Brave and Courageous

I am to the point of having nothing left inside me...I recall not to long ago praying that I be empty of myself so I can be full of Christ...this isn't really what I had in mind. But, here I am, empty with nothing left to give, nothing left to do, nothing except wait on God. Psalm 27:14 "Wait patiently for the LORD. Be brave and courageous. Yes, wait patiently for the LORD." Brave and courageous. Two words people have used to describe me; two words I don't really feel I am. I also don't really do well at waiting patiently.
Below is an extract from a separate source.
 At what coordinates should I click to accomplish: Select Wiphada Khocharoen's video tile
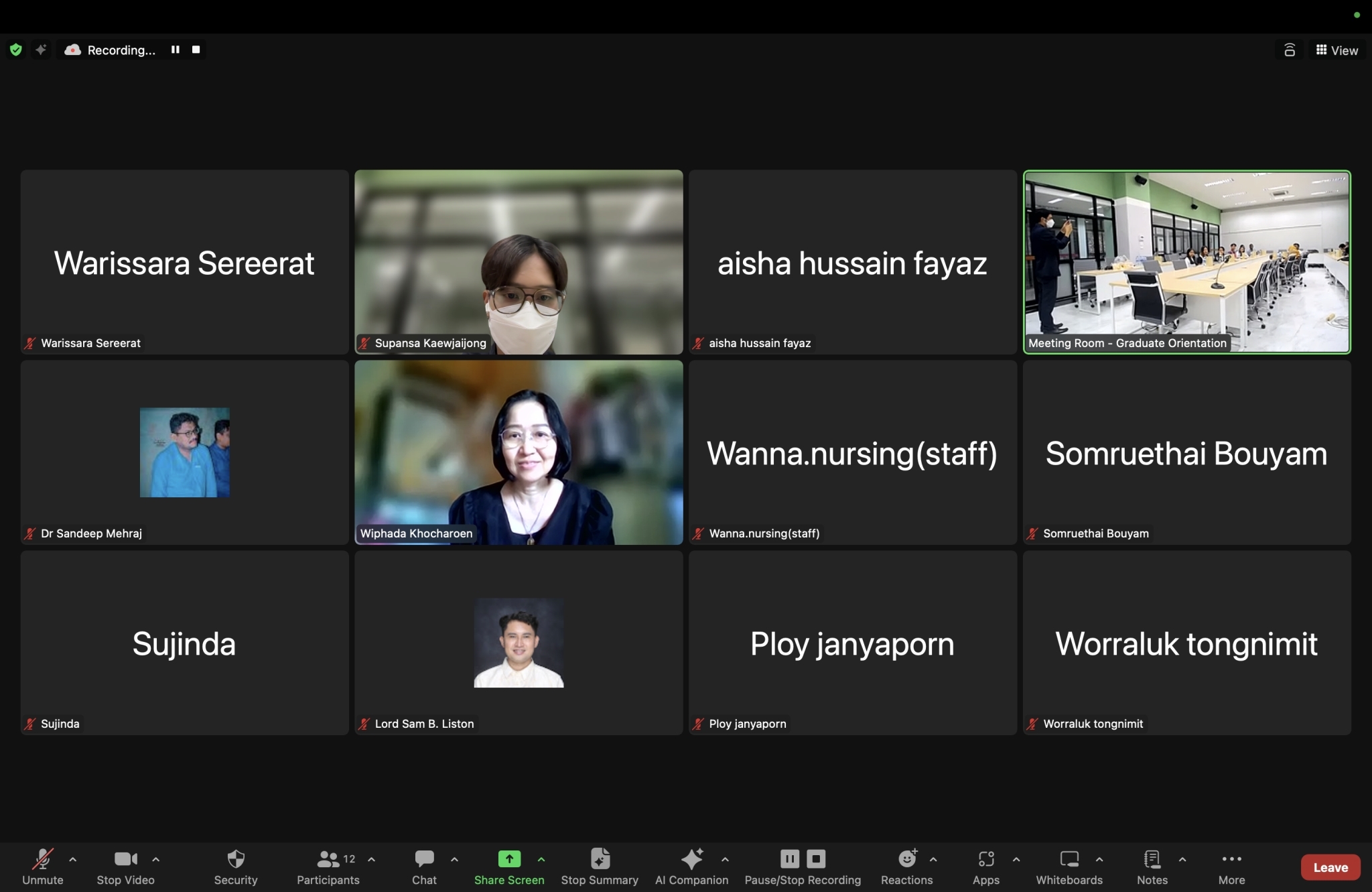pyautogui.click(x=519, y=452)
I am left with two choices, I either believe God's word or I don't. All of life decisions in my opinion come down to these two options, is or is not. Once again I'm standing in the road staring at the fork, the point where I must choose which path to take; I either follow the path of faith and wait on the Lord or I follow the path of me and hope I can somehow fix this mess we're in. If I draw upon past experience, which honestly is the only thing we have to draw upon, then I know the "me" path never works out well. I also know the "God" path tends to work out better than I expected and in ways I didn't foresee.

So where does brave and courageous come into play? Does it require bravery to choose to walk in faith? Does it require courage to sit and wait on the Lord? I have had countless moments the past few years of shouting that I will not give up, I will endure, I will choose to trust God to prevail. Sometimes those shouts are with a full heart of belief and other times it's truly only a muster-seed of faith that I cling too with all that I am. Is the later of bravery and courage?

Choose this day whom you shall serve....for me this day can sometimes lead to this hour. And in this hour this is my choice.....I choose to admit I am walking only on the faith that is within me, I am choosing to trust in a God I cannot touch, a faith a I cannot see, and a Lord I cannot have hold me and tell me it's all going to be ok. I am choosing to wait on Him, but I am not waiting by doing nothing for I do not believe that is of bravery and courage. I am putting together my "army", preparing for battle, and falling to my knees with the full weight of hearing "Fear not for I am with you".

Waiting on the Lord does not mean wait for him to show up...Fear not for I am WITH you...I walk with courage and I stand with bravery because my God is with me. I'm simply waiting on Him to shed light on my next step on this path of faith.